Al entrar paso totalmente
desapercibida. Andar por aquí es casi imposible. Es grande, pero hay gente por
todos lados. Caminan hacia su mesa. Se acercan para comprar una bolsa de
patatas chips. Se van. Vienen. Salen a fumar. Entran de fumar. De todo. Y
encontrar una mesa me resulta casi imposible. Pero en una esquina del local,
como si estuviese echa para mí, hay una mesa pegada a la pared con una silla
negra. Resulta satisfactoria encontrarla, pero me aplasta la cruda realidad. Me
acerco rápido a ella para que no se me adelante nadie. Me siento y observo a la
gente. Todo el mundo está animado, charlan, ríen, y hacen bromas. Nadie está
sólo. Aunque, una vez más, antes de que consiga deprimirme eso, saco mi
portátil y lo empiezo a encender. Un camarero se me acerca.
-
¿Qué va a tomar, señorita?- Escuchar “señorita”
me saca una sonrisa.
-
Café con leche, por favor.
-
Bien-dice mientras lo apunta en una mini
libreta-. Ahora mismo se lo traigo.-Y también sonríe.
Cuando se marcha, en la
pantalla del ordenador ya ha aparecido la foto de inicio (un simple fondo
negro) y me pide la contraseña. Tecleo rápido los ocho dígitos. Cuando clico en
el Word correspondiente tarda un poco más de lo habitual en aparecer. Me pone
nerviosa. Estoy deseando seguir con esta investigación ahora que se pone
interesante.
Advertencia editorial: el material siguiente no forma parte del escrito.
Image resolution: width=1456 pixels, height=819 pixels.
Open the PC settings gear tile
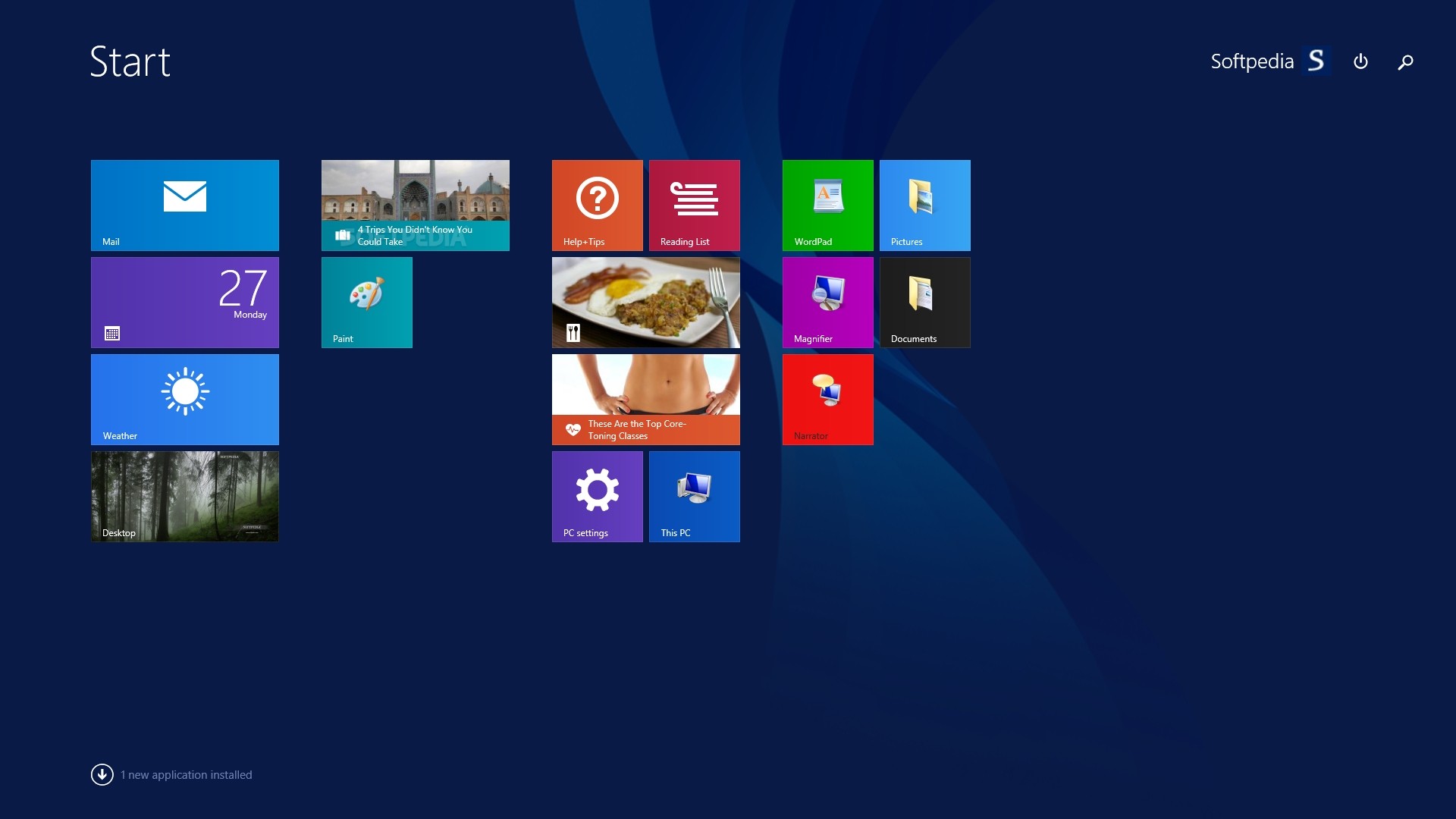tap(597, 496)
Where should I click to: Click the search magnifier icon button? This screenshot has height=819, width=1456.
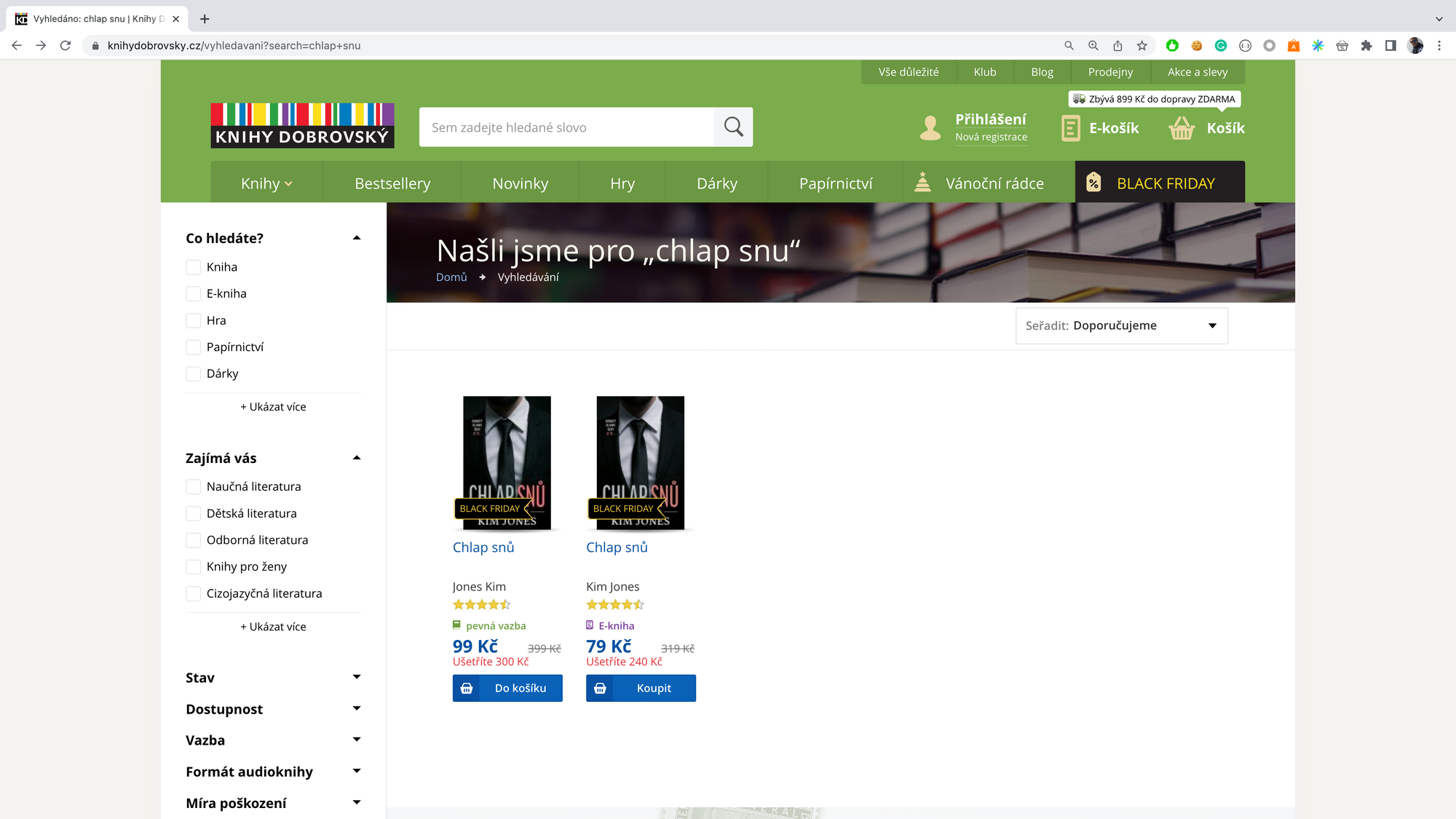(x=733, y=127)
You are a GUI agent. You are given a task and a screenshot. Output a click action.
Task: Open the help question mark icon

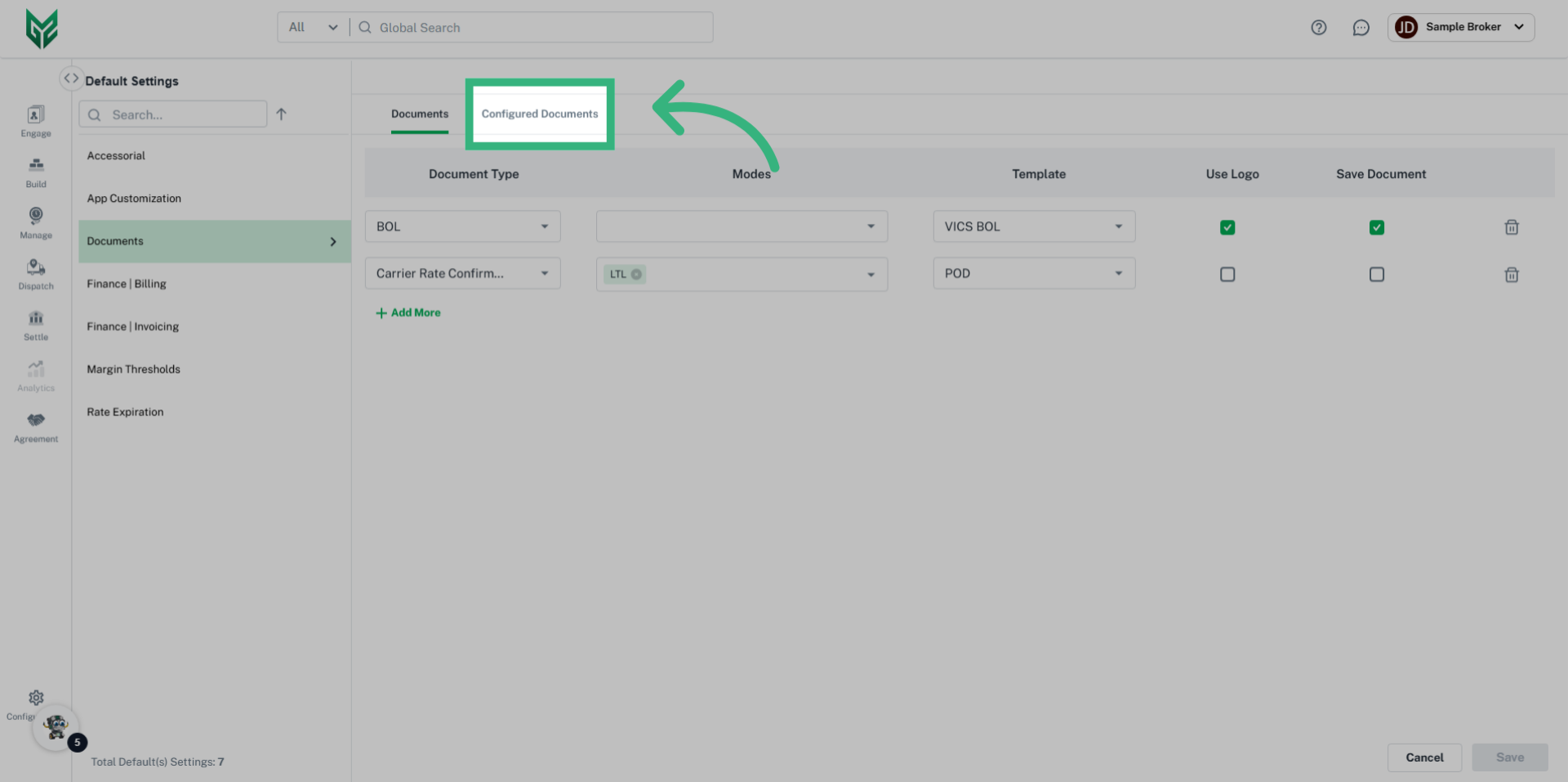click(1318, 27)
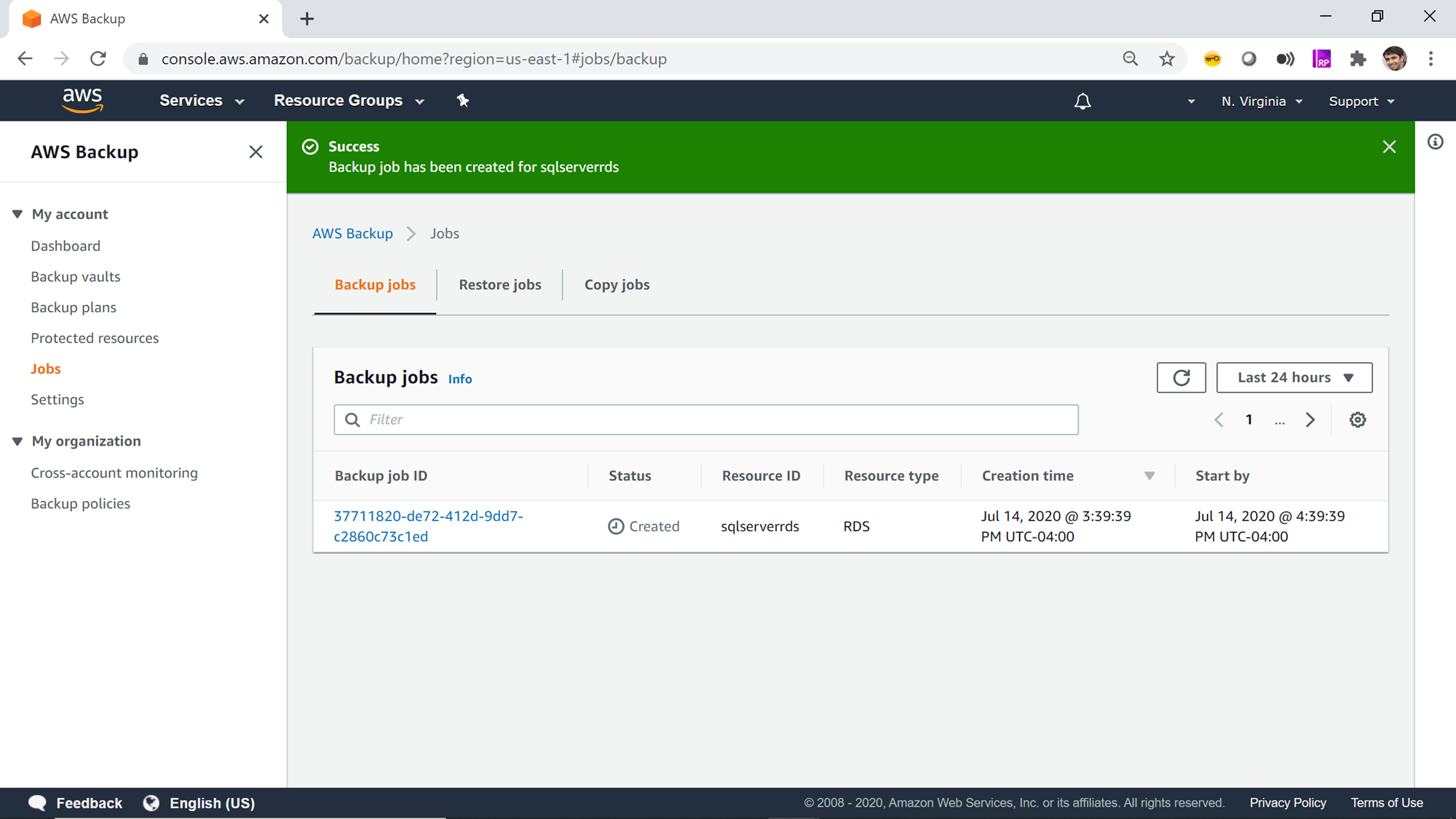Switch to the Copy jobs tab
The height and width of the screenshot is (819, 1456).
pos(617,285)
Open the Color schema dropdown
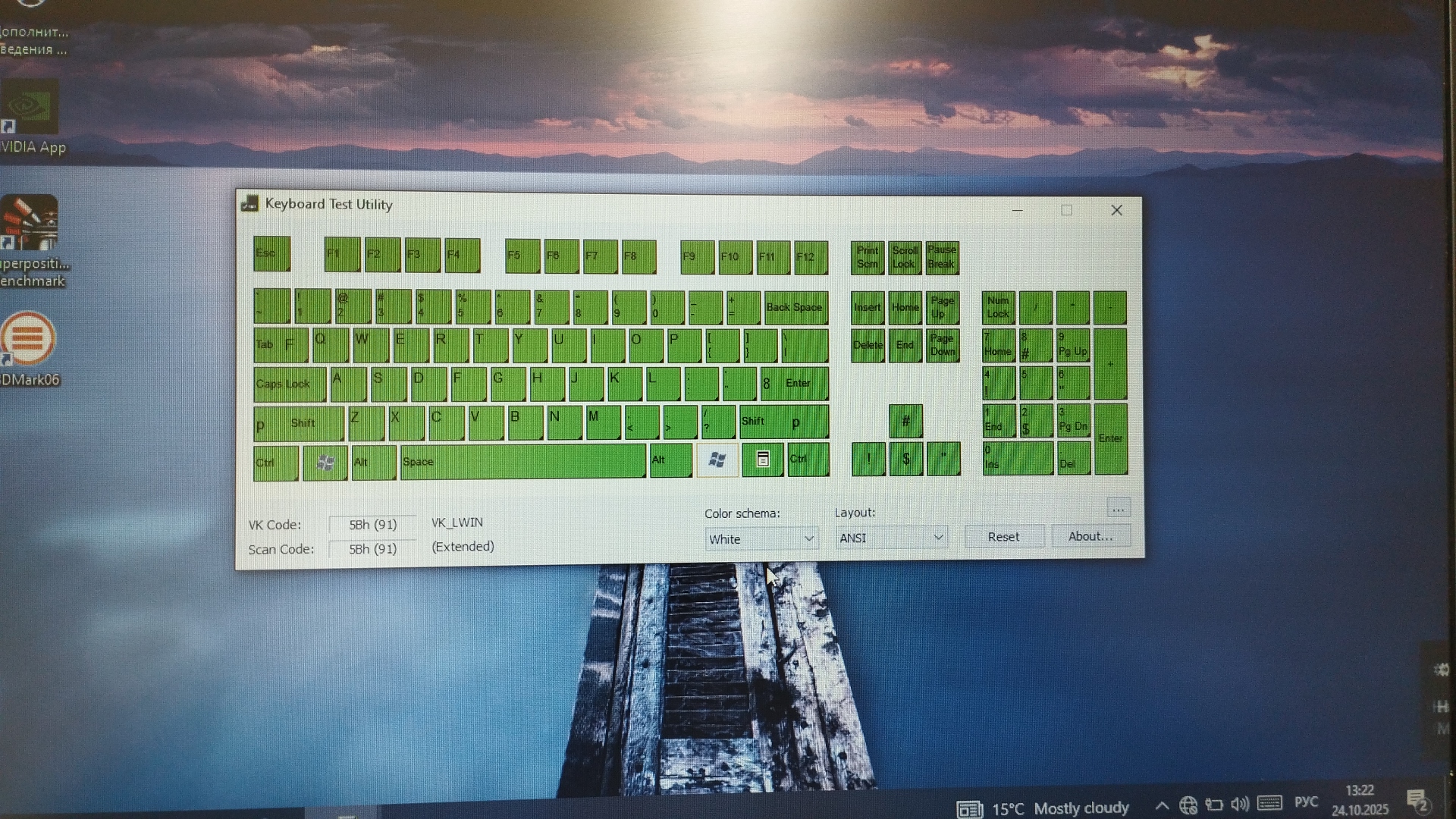Viewport: 1456px width, 819px height. tap(761, 538)
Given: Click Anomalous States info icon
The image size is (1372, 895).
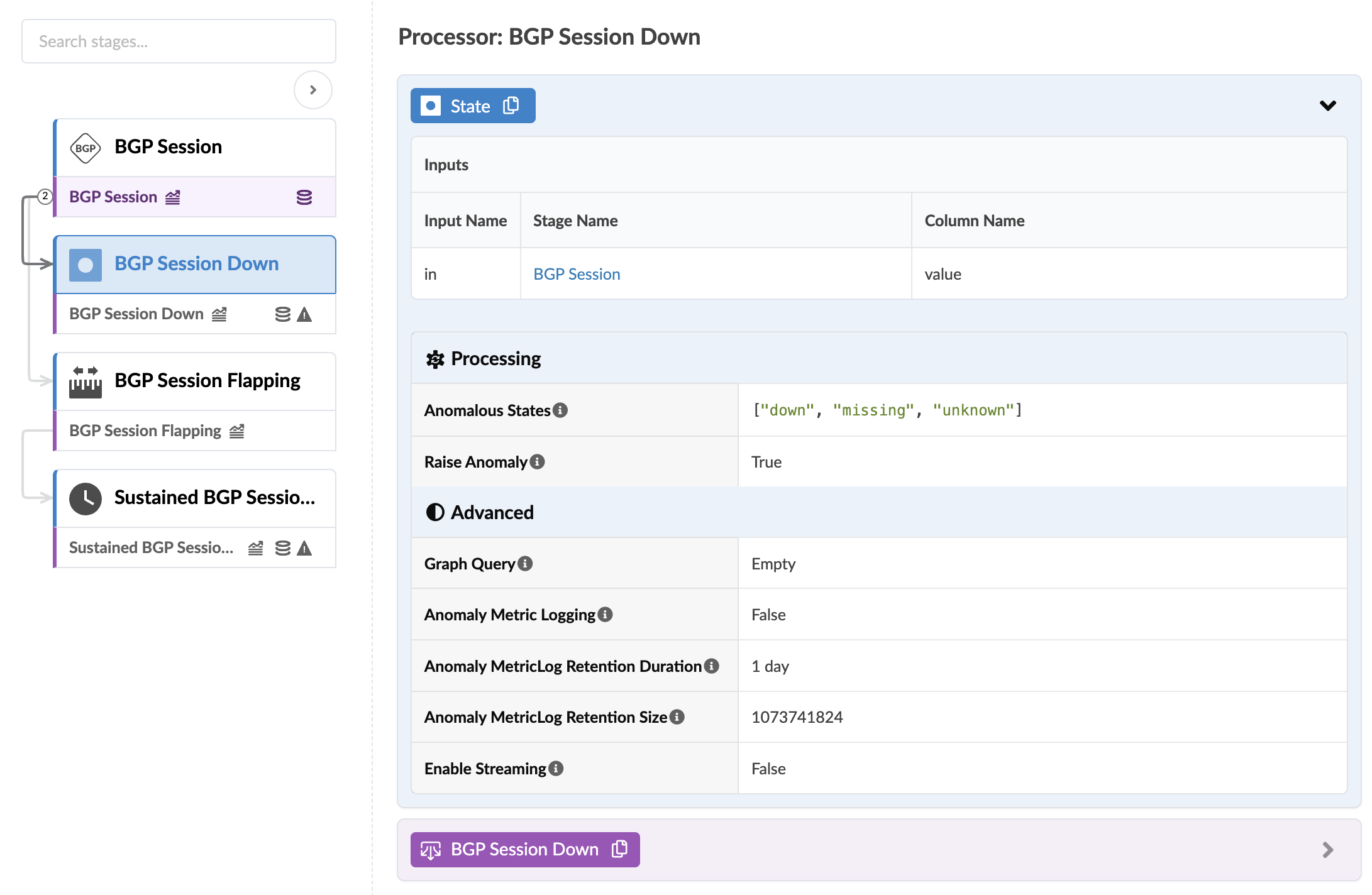Looking at the screenshot, I should pos(560,410).
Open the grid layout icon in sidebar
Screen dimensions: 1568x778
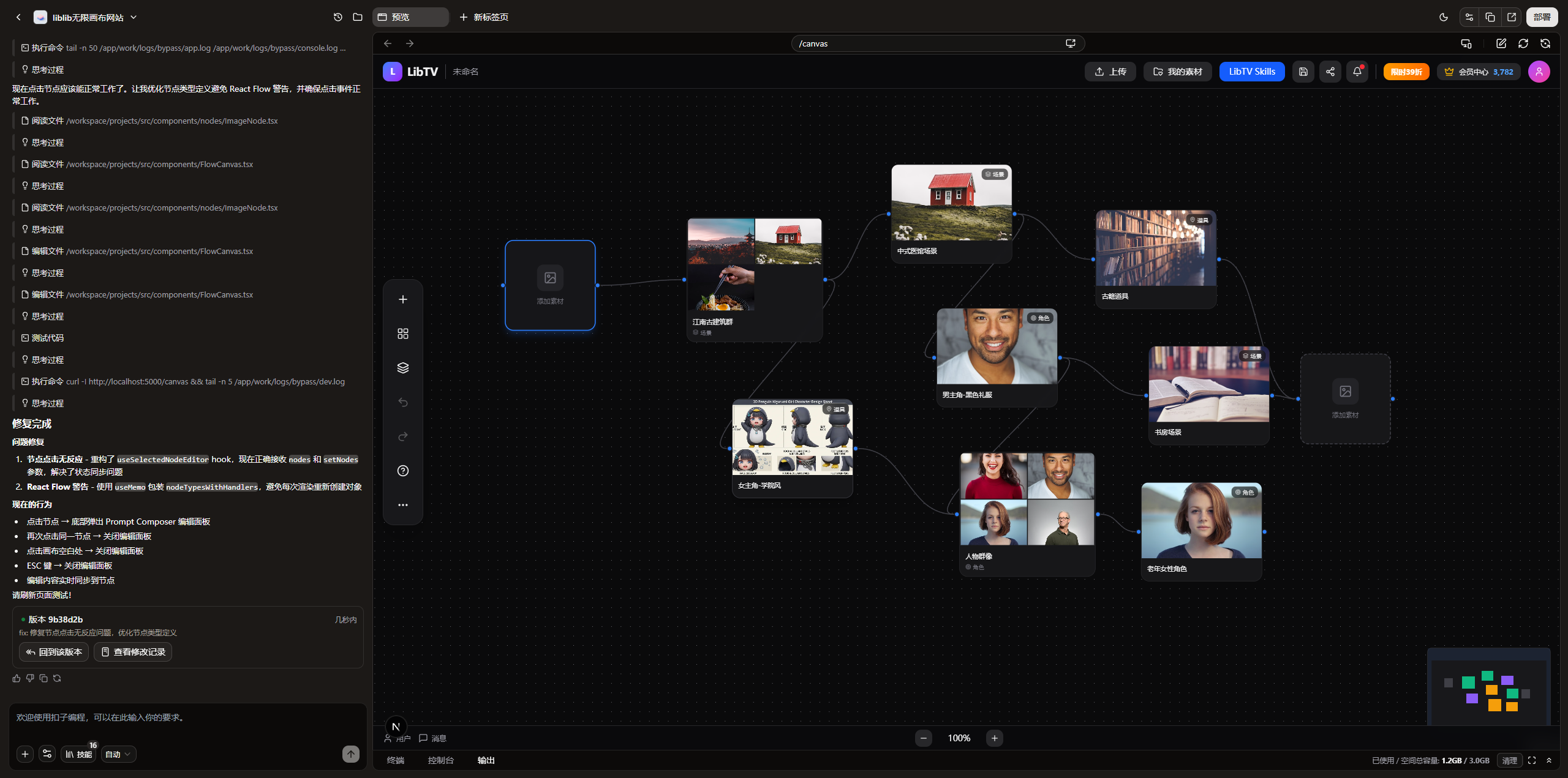click(402, 334)
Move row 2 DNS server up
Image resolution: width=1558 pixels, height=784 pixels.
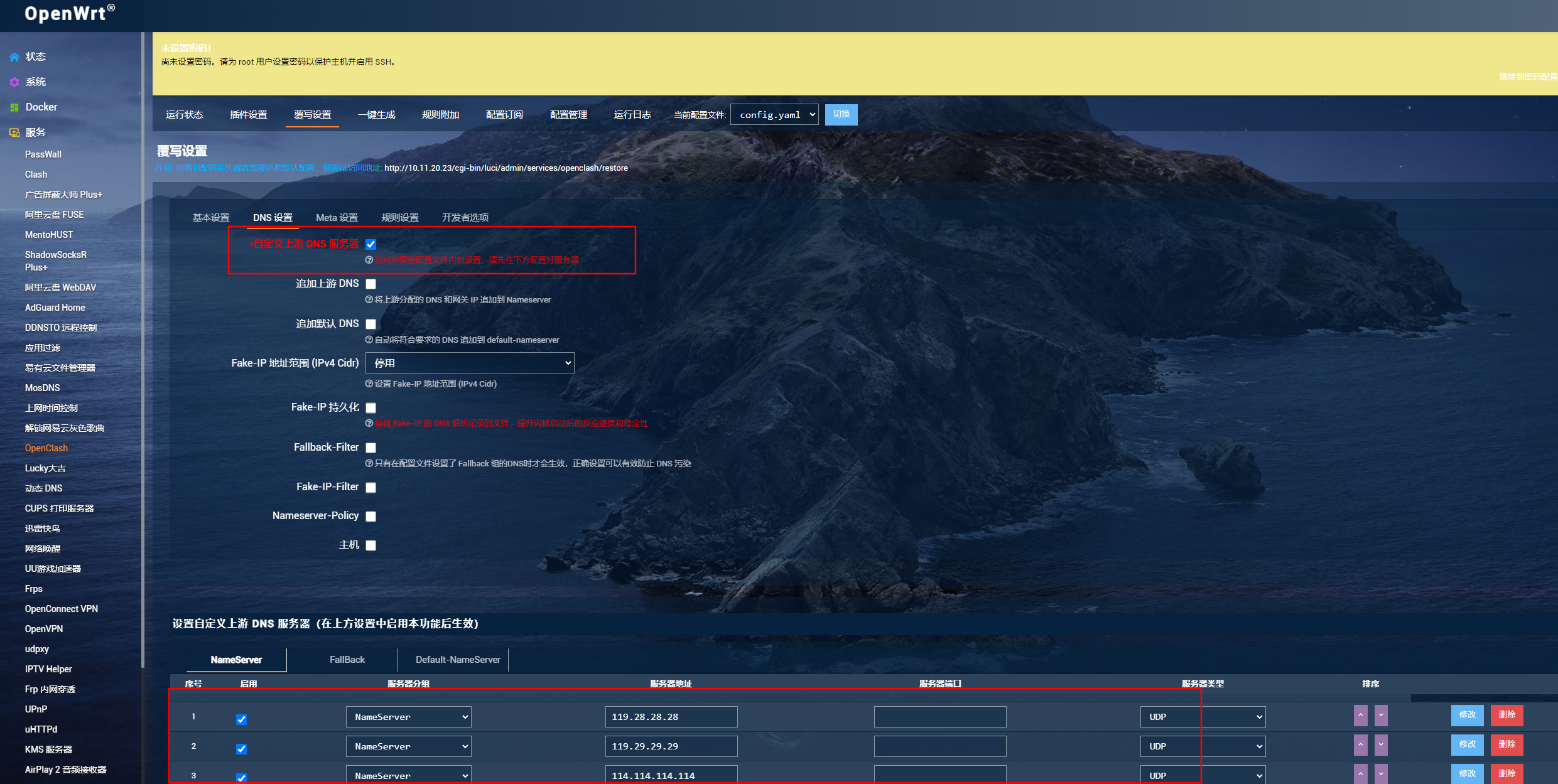[x=1360, y=745]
Pero cuando me aparece la pantalla llena de letras me quedo en
blanco. El barullo de la gente me desconcentra un poco, así que intento
relajarme.
Cinco minutos más tarde me
traen el café. Lo pruebo. Quema mucho… Lo dejo reposar un rato. Cierro los ojos
y dejo la mente en blanco. De repente tengo demasiado calor, aunque me haya
quitado la bufanda y la chaqueta. Hace mucho calor… Demasiado. Empiezo a sudar…
A sudar mucho. Y mis manos empiezan a temblar.